TASK ITEM:
Give again, exactly, every line of the entries below from the one that has "The width and height of the screenshot is (251, 153)." to the last.

ENTRIES PROVIDED:
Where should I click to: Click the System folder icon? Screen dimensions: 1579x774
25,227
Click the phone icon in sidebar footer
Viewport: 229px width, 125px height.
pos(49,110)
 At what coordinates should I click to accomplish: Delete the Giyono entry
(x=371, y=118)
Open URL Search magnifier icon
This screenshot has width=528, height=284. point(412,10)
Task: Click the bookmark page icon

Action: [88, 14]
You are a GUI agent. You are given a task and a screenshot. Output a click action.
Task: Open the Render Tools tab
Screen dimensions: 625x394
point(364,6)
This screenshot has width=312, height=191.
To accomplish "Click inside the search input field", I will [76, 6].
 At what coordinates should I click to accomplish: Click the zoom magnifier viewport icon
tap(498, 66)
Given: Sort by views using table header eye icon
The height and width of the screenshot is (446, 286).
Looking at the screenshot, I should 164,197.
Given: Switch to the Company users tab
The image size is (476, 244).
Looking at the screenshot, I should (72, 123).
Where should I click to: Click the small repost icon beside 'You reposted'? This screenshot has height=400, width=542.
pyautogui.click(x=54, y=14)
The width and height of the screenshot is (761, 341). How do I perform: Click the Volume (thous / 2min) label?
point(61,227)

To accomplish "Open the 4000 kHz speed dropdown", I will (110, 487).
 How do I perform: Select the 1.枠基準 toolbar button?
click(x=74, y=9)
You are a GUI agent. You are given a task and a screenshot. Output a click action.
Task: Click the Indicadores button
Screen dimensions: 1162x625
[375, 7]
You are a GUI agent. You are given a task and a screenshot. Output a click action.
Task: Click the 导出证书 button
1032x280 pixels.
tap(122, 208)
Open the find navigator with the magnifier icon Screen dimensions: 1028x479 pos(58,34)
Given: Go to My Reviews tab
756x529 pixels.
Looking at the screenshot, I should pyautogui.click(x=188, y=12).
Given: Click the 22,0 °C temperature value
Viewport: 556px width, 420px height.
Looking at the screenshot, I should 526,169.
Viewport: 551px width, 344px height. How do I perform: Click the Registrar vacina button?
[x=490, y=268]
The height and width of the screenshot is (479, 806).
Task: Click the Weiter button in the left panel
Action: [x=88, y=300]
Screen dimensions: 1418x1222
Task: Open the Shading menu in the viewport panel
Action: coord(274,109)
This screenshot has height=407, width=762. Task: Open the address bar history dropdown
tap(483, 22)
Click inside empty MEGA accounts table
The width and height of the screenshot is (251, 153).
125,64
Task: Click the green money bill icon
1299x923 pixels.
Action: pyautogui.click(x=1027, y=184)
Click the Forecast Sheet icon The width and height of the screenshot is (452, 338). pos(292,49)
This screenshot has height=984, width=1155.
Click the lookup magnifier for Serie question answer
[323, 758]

PROBLEM SOLUTION:
The width and height of the screenshot is (251, 153).
125,64
Task: Click the green money bill icon
1299x923 pixels.
Action: pyautogui.click(x=1027, y=184)
Click the Forecast Sheet icon The width and height of the screenshot is (452, 338). pos(292,49)
This screenshot has height=984, width=1155.
Click the lookup magnifier for Serie question answer
[323, 758]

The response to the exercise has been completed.